Level’s 30-day average trading volume per user reaches $5.76 million—15 times higher than GMX. However, trading is highly concentrated: the top five traders account for nearly 75% of volume. With only $2.6M in positions and fewer than 600 users, a large portion of interactions appear to be volume-padding.
Overall, GMX remains the leader in the sector with clear advantages in user count and position size. Kwenta attracts more genuine users with less concentrated volume; after drawing users via incentives, it may retain them through better liquidity depth and lower fees. Level, however, suffers from high levels of artificial volume and inflationary tokenomics.
Recent Development Plans
GMX
According to community insights, GMX attributes the decline in volume and yields primarily to broader market downturns.
GMX’s current focus is launching its V2 version. The V2 testnet went live on May 17, allowing user participation. Key changes include:
GLP will transition from a single pooled structure to individual pools per trading pair. This isolation allows inclusion of higher-risk assets.
Two asset types will exist: pairs backed by native assets like BTC and ETH, and synthetic asset pairs fully backed by USDC. Traders can choose liquidity from different pools.
With multiple pools, LP participation becomes more complex, requiring analysis of utilization rates and yield variations to determine optimal pool selection.
Introduction of funding rates and price impact factors to balance long and short positions.
Kwenta
Kwenta’s development is closely tied to Synthetix. Both belong to the same ecosystem—Synthetix provides strong liquidity, while Kwenta delivers frontend services and acquires users.

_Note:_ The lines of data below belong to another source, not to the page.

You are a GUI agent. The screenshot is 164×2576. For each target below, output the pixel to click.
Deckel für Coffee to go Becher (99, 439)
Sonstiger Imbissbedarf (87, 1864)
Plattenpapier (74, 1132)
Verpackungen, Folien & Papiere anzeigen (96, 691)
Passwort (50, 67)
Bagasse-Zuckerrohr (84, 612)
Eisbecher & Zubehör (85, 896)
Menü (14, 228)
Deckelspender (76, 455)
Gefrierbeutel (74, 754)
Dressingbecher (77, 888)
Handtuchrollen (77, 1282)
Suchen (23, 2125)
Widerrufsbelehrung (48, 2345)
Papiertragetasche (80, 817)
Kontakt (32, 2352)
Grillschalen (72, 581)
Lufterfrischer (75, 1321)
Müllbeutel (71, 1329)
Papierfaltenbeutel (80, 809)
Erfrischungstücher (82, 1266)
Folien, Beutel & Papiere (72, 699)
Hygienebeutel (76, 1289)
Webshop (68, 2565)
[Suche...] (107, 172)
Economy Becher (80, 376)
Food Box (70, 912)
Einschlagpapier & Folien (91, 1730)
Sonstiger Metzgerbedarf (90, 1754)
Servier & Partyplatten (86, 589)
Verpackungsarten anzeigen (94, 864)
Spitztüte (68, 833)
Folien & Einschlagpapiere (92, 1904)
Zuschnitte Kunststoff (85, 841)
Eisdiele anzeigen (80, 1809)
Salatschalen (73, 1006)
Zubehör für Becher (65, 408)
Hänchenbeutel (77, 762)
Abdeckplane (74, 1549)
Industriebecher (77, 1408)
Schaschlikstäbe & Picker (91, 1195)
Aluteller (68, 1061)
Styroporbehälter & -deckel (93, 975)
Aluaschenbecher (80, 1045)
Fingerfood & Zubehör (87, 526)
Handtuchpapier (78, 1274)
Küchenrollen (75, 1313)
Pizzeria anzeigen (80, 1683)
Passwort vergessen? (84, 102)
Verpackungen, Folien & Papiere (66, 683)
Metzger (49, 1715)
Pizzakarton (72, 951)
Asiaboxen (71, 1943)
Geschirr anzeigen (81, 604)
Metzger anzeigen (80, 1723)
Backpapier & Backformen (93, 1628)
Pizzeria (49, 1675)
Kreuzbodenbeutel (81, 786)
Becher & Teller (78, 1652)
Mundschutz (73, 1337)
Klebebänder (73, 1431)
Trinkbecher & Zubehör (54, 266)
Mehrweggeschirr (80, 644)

On May 25, Synthetix founder Kain Warwick shared ideas for future development, including:
Using SNX for trading incentives, allocating 5–10 million SNX to the program.
Introducing passive SNX staking to broaden participation and increase the capital pool. Previously, Synthetix used active staking, where stakers had to outperform the overall pool to earn good returns or use hedging tools to manage risk. Passive staking would offer a stable baseline return, simplifying participation.
Subsidizing frontend operators’ costs. Currently, frontend revenues largely go to SNX stakers, creating insufficient long-term incentives for frontend teams. For example, Kwenta’s protocol revenue is fully distributed to SNX stakers. It is proposed to allocate a portion (e.g., 10 million SNX) from the treasury to stake on behalf of frontends, generating 3–5% base fee income.
These proposals address relationships between users, capital providers, and product development. If implemented, they could significantly boost projects built on Synthetix.
Level
In May, Level passed a community vote to expand cross-chain and migrate to Arbitrum. LVL token liquidity pools are already deployed on Arbitrum, enabling trading. The frontend is expected to go live by mid-June. Given Arbitrum’s large active user base and capital depth, this migration could attract new users and funds.